• Исходный текст:
#####

Можно перевести так, а можно иначе:

-Ты поел?
-Я не доел(, когда/как мне позвонили).

И тогда появляется "недостающий" глагол между *ел* и *ем*.


----------



## rusita preciosa

*Mod note:*
Please note that the original context is 
_Что он ел? Его рот грязный.
or
Что он ест? Его рот грязный._

Please feel free to open separate threads to discuss other uses or verbs есть, поесть, доесть etc...


----------



## Sobakus

Rosett said:


> Можно перевести так, а можно иначе:
> 
> -Ты поел?
> -Я не доел(, когда/как мне позвонили).
> 
> И тогда появляется "недостающий" глагол между *ел* и *ем*.


Главное, чтобы _have been eating_ не само по себе стояло, а перевод на вашей совести.


----------



## Rosett

Sobakus said:


> Главное, чтобы _have been eating_ не само по себе стояло, а перевод на вашей совести.


Данный перевод совершенно нормальный, и have been eating - тоже. ("What" из заголовка можно опустить, поскольку оно значимым не является для анализа времён.) Что, по вашему мнению, к нему необходимо присовокупить, чтобы оно не стояло само по себе? Оно и так не валится, и существует само по себе помимо учебников.


----------



## Sobakus

Rosett said:


> Данный перевод совершенно нормальный, и have been eating - тоже. ("What" из заголовка можно опустить, поскольку оно значимым не является для анализа времён.) Что, по вашему мнению, к нему необходимо присовокупить, чтобы оно не стояло само по себе? Оно и так не валится, и существует само по себе помимо учебников.

#####

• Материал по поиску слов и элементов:
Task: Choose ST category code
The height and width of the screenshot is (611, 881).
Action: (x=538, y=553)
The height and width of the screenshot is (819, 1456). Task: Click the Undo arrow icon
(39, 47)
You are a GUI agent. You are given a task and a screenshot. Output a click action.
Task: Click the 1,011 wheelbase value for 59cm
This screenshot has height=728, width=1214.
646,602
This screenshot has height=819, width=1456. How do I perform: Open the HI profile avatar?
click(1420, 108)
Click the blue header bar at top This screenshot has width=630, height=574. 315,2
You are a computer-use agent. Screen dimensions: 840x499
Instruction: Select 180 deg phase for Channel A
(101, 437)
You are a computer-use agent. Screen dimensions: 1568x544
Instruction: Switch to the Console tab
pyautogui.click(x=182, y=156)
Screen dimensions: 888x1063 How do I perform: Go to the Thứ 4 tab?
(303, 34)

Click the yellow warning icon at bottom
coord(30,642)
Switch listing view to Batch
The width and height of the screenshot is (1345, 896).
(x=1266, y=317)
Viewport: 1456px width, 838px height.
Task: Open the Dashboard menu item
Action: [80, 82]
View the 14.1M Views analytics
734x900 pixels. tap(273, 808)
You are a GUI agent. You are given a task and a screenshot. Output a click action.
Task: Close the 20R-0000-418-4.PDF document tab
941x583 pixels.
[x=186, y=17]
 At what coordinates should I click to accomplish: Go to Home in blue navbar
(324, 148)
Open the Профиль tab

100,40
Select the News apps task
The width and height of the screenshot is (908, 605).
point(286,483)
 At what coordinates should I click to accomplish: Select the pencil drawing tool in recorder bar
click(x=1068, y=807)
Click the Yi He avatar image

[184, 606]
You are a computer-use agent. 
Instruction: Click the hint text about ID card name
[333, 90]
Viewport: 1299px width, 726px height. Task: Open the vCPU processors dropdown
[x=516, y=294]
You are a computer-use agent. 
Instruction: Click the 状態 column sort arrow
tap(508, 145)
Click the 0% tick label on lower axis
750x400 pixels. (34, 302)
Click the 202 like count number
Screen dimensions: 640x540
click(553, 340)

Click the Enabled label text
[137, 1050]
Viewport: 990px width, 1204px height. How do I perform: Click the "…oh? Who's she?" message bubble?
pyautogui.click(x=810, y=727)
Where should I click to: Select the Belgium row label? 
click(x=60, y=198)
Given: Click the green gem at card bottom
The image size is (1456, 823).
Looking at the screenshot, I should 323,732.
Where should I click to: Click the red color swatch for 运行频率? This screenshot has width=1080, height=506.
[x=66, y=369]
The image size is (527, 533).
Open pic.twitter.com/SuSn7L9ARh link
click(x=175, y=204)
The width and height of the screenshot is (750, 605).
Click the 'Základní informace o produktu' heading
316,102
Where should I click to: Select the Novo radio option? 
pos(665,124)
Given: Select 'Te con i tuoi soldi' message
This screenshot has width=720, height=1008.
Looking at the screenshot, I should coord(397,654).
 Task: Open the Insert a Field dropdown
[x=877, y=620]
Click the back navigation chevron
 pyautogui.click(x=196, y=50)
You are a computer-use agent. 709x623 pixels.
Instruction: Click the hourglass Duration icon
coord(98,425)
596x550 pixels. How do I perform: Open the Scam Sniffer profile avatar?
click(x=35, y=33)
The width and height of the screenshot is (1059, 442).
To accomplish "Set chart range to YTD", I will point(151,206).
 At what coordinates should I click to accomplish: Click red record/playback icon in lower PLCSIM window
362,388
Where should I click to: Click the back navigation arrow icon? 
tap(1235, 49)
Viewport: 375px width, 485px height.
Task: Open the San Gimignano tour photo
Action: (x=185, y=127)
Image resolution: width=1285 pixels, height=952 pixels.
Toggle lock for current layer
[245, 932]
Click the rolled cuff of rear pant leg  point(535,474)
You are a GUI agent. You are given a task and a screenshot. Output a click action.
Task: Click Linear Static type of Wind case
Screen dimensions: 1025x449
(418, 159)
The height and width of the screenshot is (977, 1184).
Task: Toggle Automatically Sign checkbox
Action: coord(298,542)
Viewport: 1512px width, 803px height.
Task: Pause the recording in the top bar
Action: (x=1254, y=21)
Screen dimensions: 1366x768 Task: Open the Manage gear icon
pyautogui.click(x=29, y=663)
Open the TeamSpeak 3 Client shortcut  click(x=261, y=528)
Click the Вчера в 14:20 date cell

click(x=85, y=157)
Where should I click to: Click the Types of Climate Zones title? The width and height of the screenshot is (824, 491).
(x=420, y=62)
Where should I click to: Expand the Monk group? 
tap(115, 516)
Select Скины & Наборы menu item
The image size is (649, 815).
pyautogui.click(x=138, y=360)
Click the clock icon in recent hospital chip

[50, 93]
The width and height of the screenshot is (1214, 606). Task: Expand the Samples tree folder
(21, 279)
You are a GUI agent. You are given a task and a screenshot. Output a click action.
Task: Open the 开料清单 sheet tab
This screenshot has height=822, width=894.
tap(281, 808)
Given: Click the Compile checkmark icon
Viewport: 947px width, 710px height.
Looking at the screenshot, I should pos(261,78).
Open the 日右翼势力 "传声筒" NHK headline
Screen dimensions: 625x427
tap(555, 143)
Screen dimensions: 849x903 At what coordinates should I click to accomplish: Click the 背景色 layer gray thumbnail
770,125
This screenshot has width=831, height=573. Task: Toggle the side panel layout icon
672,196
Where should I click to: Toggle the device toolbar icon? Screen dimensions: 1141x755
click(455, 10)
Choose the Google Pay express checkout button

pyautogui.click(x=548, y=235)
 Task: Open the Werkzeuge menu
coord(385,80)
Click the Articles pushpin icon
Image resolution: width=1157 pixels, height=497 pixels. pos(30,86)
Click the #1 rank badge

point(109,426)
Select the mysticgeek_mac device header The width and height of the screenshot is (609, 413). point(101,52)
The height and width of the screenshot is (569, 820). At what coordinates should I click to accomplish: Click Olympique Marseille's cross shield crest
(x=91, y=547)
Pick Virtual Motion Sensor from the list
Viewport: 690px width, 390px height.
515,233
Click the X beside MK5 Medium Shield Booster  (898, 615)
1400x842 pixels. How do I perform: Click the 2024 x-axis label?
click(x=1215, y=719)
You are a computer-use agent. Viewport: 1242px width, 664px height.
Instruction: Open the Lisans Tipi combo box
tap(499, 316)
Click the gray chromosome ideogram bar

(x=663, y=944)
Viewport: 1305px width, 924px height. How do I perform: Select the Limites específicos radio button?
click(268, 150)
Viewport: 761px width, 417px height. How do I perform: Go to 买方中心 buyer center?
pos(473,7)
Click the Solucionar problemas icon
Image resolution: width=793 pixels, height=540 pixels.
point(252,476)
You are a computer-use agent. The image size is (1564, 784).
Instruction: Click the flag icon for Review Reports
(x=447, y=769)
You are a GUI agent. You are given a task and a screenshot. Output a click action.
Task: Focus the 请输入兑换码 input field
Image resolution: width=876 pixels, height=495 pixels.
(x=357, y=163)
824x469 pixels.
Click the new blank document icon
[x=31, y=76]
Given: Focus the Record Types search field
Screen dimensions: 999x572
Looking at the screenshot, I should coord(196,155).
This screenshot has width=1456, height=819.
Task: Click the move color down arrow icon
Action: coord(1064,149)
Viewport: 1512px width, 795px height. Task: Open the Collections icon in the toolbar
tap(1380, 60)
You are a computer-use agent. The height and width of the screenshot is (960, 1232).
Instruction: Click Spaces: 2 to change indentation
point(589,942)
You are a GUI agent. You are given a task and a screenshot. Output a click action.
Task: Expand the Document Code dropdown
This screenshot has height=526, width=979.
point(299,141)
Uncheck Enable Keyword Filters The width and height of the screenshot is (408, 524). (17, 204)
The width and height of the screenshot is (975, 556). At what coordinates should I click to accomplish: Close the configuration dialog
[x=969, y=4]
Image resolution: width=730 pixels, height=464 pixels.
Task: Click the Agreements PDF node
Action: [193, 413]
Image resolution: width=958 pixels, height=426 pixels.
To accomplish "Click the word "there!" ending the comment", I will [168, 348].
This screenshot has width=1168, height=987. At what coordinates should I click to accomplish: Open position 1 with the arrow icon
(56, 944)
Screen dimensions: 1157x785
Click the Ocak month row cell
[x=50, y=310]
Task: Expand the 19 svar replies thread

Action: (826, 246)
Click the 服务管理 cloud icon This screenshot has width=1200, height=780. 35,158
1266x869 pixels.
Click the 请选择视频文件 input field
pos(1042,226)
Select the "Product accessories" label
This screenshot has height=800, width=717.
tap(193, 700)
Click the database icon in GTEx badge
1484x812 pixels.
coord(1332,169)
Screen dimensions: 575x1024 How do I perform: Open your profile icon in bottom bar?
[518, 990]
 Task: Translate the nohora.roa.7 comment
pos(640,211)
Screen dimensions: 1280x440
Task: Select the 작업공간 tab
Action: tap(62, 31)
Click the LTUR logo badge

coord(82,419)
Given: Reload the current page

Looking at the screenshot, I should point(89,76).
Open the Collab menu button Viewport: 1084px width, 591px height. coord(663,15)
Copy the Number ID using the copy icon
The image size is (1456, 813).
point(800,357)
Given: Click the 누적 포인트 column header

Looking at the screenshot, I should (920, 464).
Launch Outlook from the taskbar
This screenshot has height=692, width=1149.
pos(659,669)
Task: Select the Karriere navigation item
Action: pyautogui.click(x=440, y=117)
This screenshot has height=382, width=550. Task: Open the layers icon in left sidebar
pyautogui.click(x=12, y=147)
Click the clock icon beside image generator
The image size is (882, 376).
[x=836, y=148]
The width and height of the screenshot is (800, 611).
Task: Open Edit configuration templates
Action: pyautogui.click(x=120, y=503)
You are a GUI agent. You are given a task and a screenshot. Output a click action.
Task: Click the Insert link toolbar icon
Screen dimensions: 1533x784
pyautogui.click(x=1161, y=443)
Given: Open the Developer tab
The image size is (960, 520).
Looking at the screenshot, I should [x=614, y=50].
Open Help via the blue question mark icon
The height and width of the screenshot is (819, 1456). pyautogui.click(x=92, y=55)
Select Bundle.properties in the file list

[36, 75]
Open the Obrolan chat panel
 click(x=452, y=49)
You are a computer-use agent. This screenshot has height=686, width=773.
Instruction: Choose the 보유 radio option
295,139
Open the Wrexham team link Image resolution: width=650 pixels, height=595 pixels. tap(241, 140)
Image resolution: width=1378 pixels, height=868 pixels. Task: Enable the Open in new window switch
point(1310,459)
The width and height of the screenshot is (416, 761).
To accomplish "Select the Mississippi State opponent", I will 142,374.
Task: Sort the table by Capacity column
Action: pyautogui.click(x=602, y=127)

#####

• Задания:
[a] Какое слово из заголовка, по мнению Rosett, можно опустить в обсуждении на форуме о переводе have been eating?
[b] Продолжите обсуждение на форуме о переводе have been eating сразу после последней приведенной цитаты.
Материал для выполнения этих заданий не нужен.

• Ответы:
[a] Слово «What».

[b]
Вы процитировали ответ на свой вопрос в своём предыдущем сообщении. Повторю: _I have been eating_ не может быть ответом на _Have you eaten?_, как _Я ел_ не может быть ответом на _Ты поел?_ Вы перефразируете русскую фразу, но утверждаете, что английская фраза употребима – это не так.


----------



## ekaterina1

Sobakus said:


> Вы процитировали ответ на свой вопрос в своём предыдущем сообщении. Повторю: _I have been eating_ не может быть ответом на _Have you eaten?_, как _Я ел_ не может быть ответом на _Ты поел?_ Вы перефразируете русскую фразу, но утверждаете, что английская фраза употребима – это не так.


Мне кажется может, ведь всегда нас окружает контекст. Можно, например, растерянно оглянуться на тарелку и снова взять телефон вместо дополнительной фразы "как раз...но мне тут позвонили" Контекст за нас договаривает.


----------



## Sobakus

ekaterina1 said:


> Мне кажется может, ведь всегда нас окружает контекст. Можно, например, растерянно оглянуться на тарелку и снова взять телефон вместо дополнительной фразы "как раз...но мне тут позвонили" Контекст за нас договаривает.


Дело в том, что спрашивающий и так понимает, что собеседник ел. Растерянные взгляды на тарелки ничего нового говорящему не говорят о том, поел его собеседник или нет, то есть собирается ли он доедать. Надо признать, однако, что это отличный способ вызвать раздражение у спрашивающего – ответить очевидным и умолчать вопрошаемое.


----------



## Rosett

Sobakus said:


> Повторю: _I have been eating_ не может быть ответом на _Have you eaten?_, как _Я ел_ не может быть ответом на _Ты поел?_


Да может, конечно, и даже безо всяких контекстуальных ограничений, а чисто само по себе.
Странно даже, что столь элементарный вопрос вызывает двоякое толкование.


----------



## ekaterina1

Я на самом деле встречала это время только в учебниках и на занятиях, контекстов пока недостаточно (то, что читаю и слушаю не содержит или почти не содержит PPC), так что приходится верить, но все равно сомнения гложут. Может, подскажете, где многообразие времен найти (тексты, аудио; поездки не предлагать)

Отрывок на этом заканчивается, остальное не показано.